In [2]:
import pandas as pd
import json

# 1. CSV 파일 불러오기
df = pd.read_csv("test.csv", header=None)

# 2. 열 이름 지정
df.columns = ["상품ID", "문장ID", "원문", "무시", "aspect span", "opinion span", "sentiment"]

# 3. uid(상품ID_문장ID) 생성
df["uid"] = df["상품ID"].astype(str) + "_" + df["문장ID"].astype(str)

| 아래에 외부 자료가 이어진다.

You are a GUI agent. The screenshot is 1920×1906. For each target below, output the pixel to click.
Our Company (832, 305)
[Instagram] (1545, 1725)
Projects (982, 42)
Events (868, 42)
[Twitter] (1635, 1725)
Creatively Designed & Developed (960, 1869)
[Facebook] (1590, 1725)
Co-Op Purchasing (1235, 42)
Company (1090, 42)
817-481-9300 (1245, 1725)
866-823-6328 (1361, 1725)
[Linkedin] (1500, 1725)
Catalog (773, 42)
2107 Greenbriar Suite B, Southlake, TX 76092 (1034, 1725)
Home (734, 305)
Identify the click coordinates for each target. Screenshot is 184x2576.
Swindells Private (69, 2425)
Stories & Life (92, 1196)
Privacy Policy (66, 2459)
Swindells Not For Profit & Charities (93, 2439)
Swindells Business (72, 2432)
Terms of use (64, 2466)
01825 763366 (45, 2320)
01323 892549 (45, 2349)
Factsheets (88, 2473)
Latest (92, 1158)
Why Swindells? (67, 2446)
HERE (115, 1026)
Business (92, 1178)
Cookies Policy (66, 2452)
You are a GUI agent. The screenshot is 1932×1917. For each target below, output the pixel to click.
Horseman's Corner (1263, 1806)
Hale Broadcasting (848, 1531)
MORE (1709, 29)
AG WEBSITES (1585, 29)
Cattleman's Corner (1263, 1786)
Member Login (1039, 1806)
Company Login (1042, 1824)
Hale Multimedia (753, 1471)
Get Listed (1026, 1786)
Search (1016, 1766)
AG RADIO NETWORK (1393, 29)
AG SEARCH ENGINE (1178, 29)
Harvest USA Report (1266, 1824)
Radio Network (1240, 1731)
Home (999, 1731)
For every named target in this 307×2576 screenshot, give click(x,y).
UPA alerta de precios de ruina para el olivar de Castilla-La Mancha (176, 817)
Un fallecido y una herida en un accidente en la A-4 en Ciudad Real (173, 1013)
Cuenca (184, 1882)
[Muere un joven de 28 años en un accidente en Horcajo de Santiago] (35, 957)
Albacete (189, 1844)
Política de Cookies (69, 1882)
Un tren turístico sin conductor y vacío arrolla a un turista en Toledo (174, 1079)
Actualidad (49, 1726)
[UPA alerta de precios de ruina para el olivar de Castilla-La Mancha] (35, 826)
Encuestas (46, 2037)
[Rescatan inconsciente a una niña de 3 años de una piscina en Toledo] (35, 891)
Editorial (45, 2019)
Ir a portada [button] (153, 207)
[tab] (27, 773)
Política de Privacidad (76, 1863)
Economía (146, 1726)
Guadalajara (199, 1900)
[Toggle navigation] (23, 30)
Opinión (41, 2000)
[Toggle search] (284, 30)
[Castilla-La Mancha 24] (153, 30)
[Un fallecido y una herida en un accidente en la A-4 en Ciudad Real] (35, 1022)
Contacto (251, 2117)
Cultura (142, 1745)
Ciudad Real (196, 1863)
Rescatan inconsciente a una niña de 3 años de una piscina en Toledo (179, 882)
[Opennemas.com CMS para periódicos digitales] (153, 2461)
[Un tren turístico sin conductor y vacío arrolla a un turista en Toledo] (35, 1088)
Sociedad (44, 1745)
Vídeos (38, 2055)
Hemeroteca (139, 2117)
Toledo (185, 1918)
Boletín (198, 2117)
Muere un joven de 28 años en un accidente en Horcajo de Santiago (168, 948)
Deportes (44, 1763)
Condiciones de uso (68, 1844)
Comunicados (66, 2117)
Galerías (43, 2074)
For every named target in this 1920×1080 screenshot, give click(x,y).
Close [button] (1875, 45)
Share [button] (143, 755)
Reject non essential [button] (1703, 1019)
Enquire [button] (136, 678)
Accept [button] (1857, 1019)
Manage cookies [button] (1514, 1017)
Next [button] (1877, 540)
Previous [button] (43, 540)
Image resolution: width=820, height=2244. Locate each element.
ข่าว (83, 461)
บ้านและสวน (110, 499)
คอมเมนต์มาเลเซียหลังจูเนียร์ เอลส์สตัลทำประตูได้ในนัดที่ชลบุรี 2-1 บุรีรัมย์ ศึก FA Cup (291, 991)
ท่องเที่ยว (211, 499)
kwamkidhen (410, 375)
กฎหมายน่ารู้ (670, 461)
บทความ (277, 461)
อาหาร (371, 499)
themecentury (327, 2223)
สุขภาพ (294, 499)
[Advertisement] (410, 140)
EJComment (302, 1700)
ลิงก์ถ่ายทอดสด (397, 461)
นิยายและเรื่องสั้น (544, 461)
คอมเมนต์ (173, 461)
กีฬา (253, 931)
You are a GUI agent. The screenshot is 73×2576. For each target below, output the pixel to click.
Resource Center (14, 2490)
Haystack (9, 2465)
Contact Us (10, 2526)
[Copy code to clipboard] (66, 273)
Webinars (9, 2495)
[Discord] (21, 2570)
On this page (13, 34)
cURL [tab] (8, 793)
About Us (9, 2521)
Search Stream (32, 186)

# 4. sentiment → polarity 매핑 함수
def sentiment_to_polarity(sent):
    if sent == 1:
        return "POS"
    elif sent == 0:
        return "NEG"
    else:
        return "NEU"

# 5. 최종 딕셔너리 구조 생성
final_dict = {}

for product_id, group_df in df.groupby("상품ID"):
    product_dict = {}

    for uid, sub_group in group_df.groupby("uid"):
        sentence = sub_group.iloc[0]["원문"].strip()
        entry = {
            "sentence": sentence,
            "triples": []
        }

        for _, row in sub_group.iterrows():
            triple = {
                "aspect_span": row["aspect span"],
                "opinion_span": row["opinion span"],
                "polarity": sentiment_to_polarity(row["sentiment"])
            }
            entry["triples"].append(triple)

        product_dict[uid] = entry

    final_dict[str(product_id)] = product_dict

# 6. 결과 저장
with open("train.txt", "w", encoding="utf-8") as f:
    json.dump(final_dict, f, ensure_ascii=False, indent=2)

print("✅ train.txt 저장 완료!")


✅ train.txt 저장 완료!